Naomi Troyer said she will return next year to help her daughter walk through the process, but it will be Morgan’s show. However, a little advice from the queen never hurts, and Morgan is more than happy to receive more firsthand training.

“She knows a lot of the ins and outs, but there are a few subtle things that need to be ironed out,” Naomi Troyer said. “She will find her way through this just as I did when I first started.”

In addition to watching her mom firsthand, Morgan Troyer said there also is the Classic in the Country Noodle Bible, with all the ingredients, the process and the game plan on preparation.

“There’s a lot of experience in there,” Morgan Troyer said. “Growing up, I never really paid attention to how the noodles were made.
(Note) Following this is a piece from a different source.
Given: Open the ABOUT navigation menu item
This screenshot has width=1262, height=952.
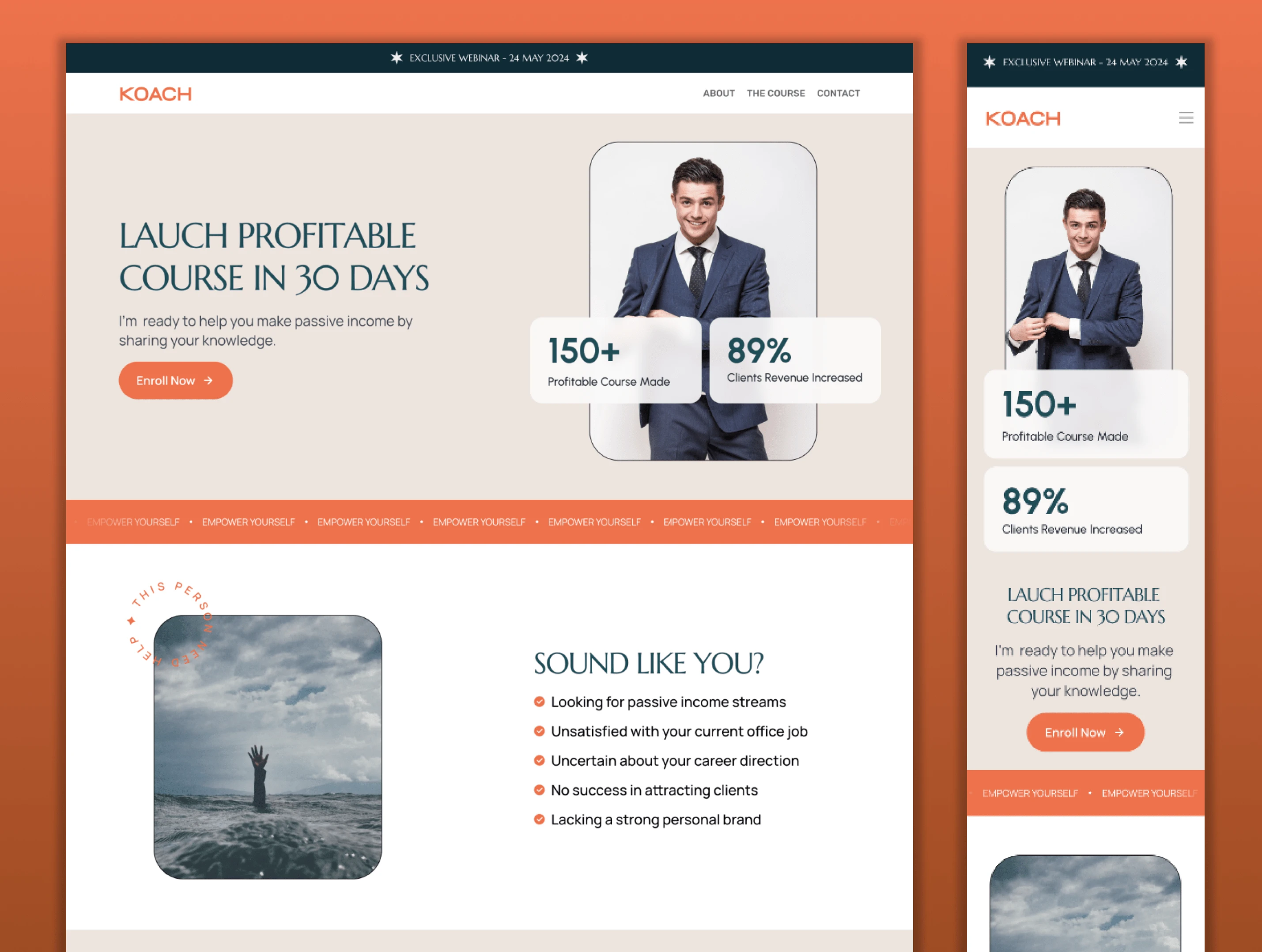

There’s a lot of preparation to do to get ready.”

That process has been closely monitored by her the past couple of years.

It’s not unusual to see many people milling around the Reese Center foyer area with a bowl of piping hot noodles in the traditional Styrofoam bowl.

For one person who makes the annual trek to CitC, the noodles are a close second to him doing what he was called to do, which is referee one of the games.

Each year referee Joe Hewitt brings four giant tin pans and a giant appetite for the queen’s noodles. Once he performs his duties on the floor, where he is always a fan favorite, his next stop is the noodle room, where he picks up a delicacy worth its weight in gold, as far as he’s concerned.

“He’s got people waiting on him when he gets home,” Naomi Troyer said. “They will eat an entire pan before they go to bed, and usually about 10:30 or 11 o’ clock that night, my phone will ping, and it’s Joe showing me a picture of an empty pan.”

Every year the team goes through about 250 bags of Inn Made Noodles over the three-day event. In addition, they use Gerber Chicken because they like to stay local as much as possible when purchasing ingredients.

Kathy and Jim Mullet will continue to work with the Troyers.

Naomi Troyer said she couldn’t have done this for 18 years without the support of her family, her friends, her team, the community and the athletic boosters.

It has been an epic run, one that will stay all in the family, much to the joy of noodle fans everywhere.